Several leading cybersecurity firms have formed a coalition whose goal is to prevent the U.S. Department of Commerce from adopting Wassenaar Arrangement regulations that could have a negative impact on the industry. Google has also submitted comments on the proposed export control rules.
The Wassenaar Arrangement on Export Controls for Conventional Arms and Dual-Use Goods and Technologies is a multilateral export control association with 41 participating states. Members have agreed to control the transfer of arms and dual-use goods and technologies in an effort to improve national and international security and stability.
The implementation proposed by the Department of Commerce’s Bureau of Industry and Security (BIS) on May 20 regarding intrusion and surveillance items has been criticized by many experts, particularly because of overbroad definitions.

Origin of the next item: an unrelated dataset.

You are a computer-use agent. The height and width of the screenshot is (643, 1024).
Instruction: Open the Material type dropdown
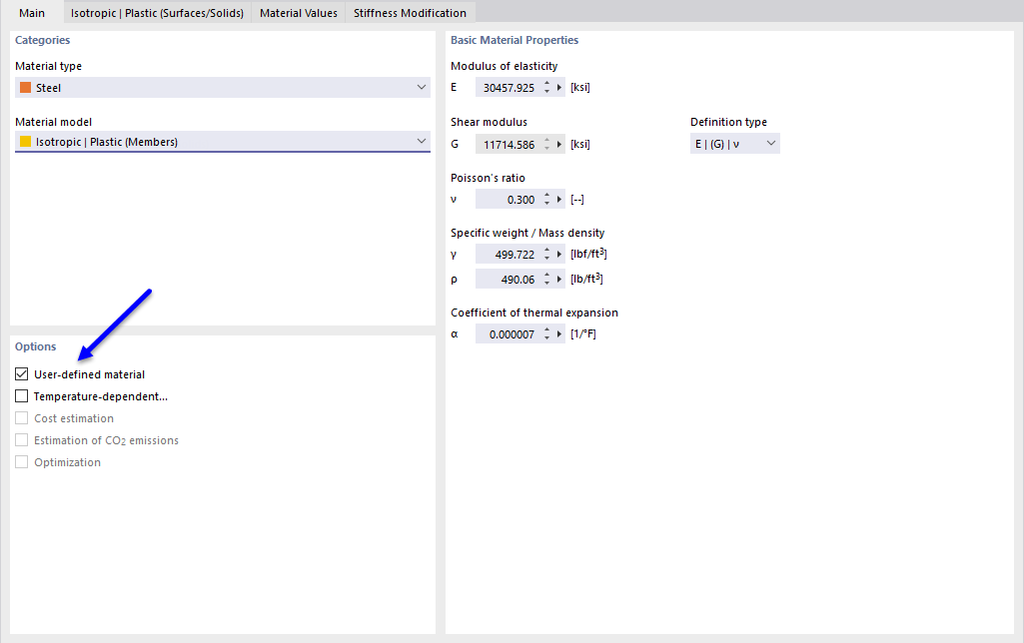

Google formally submitted comments on Monday, the last day on which the BIS accepted comments on the proposed Wassenaar Arrangement rules.The search giant believes the proposed changes would have a significant negative impact on the open security research community. The company is also concerned that the rules would affect its ability to defend itself and its customers.
The broad and vague language is one of Google’s main concerns. The company fears that if the changes are adopted, it would have to request thousands or tens of thousands of export licenses.
“Since Google operates in many different countries, the controls could cover our communications about software vulnerabilities, including: emails, code review systems, bug tracking systems, instant messages – even some in-person conversations!” Google said.
Cyber security firms are also displeased with the proposed changes. That is why Symantec, Ionic Security, FireEye, Synack, Global Velocity, WhiteHat, and others have joined forces in the coalition for responsible cybersecurity.